442 P.3d 158
Okla. Crim. App.2019Background
- On May 28, 2015 Dakota William Stewart lost control of his truck in a crash that killed two occupants; Stewart survived and was transported to an Oklahoma City trauma center.
- About three hours after the crash, a nurse drew Stewart’s blood at the direction of a state trooper without a warrant or Stewart’s consent; lab tests showed methamphetamine and marijuana.
- Troopers had found drugs and paraphernalia in Stewart’s vehicle at the crash scene.
- Stewart was tried by jury and convicted of two counts of first-degree manslaughter and one count of unlawful possession of methamphetamine; sentenced to consecutive terms.
- On appeal Stewart challenged the warrantless blood draw as a Fourth Amendment violation; the district court had denied his suppression motion relying on Okla.

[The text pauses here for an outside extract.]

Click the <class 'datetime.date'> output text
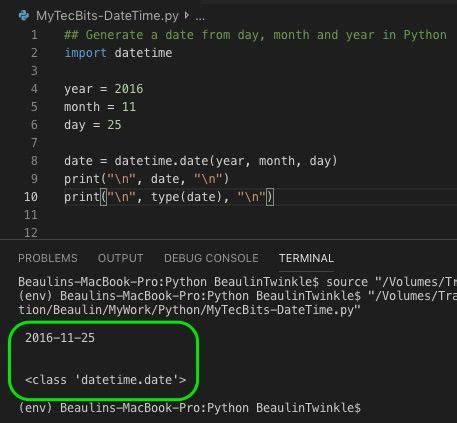Viewport: 457px width, 423px height. coord(105,380)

Stat. tit. 47 § 10-104(B) and Cripps v. State.
- The Oklahoma Court of Criminal Appeals overruled Cripps (and related precedent insofar as inconsistent) and held that warrantless compelled blood draws require a magistrate’s individualized probable-cause finding or a demonstrable exigency; but applied the good-faith/statutory-reliance doctrine to deny suppression in Stewart’s case and affirmed the convictions.
Issues
| Issue | Plaintiff's Argument | Defendant's Argument | Held |
|---|---|---|---|
| Whether a warrantless, nonconsensual blood draw following a fatal/great-bodily-injury crash violates the Fourth Amendment | Stewart: § 10-104(B)’s per se rule authorizing nonconsensual blood draws violates the Fourth Amendment because it dispenses with case-specific probable cause and exigency | State: § 10-104(B) supplies probable cause and exigency in fatal/serious-injury crashes (Cripps); officers reasonably relied on the statute | The court overruled Cripps and held that compulsory blood draws require either a magistrate-issued warrant based on individualized probable cause or a case-specific exigency; but suppression was denied under the good-faith/statutory-reliance doctrine because officers reasonably relied on the statute |
| Whether § 10-104(B) is facially unconstitutional for creating per se probable cause/exigency | Stewart: statute facially invalid because it eliminates individualized judicial determination | State: statute is narrow and constitutional; it effectively supplies the case-specific facts necessary | Court declined to declare the statute facially invalid; instead requires magistrate review or exigency in application, effectively limiting the statute’s operation |
| Whether evidence from a search conducted pursuant to a statute later found invalid must be excluded | Stewart: suppression required as remedy for Fourth Amendment violation | State: officers acted in objectively reasonable reliance on an existing statute | Court: suppression not required under Illinois v. Krull where officers acted in objectively reasonable reliance on statute; evidence admitted |
| Whether the error (if any) was harmless given other evidence | Stewart: blood results were central to DUI allegation | State: other facts (paraphernalia, admissions, chaotic crash) supported convictions | Several judges concurred that, even if the blood draw was unlawful on these facts, admitted blood evidence was harmless beyond a reasonable doubt; convictions stand |
Key Cases Cited
- Schmerber v. California, 384 U.S. 757 (1966) (upheld a warrantless blood draw in a specific emergency where alcohol dissipation and facts justified immediate action)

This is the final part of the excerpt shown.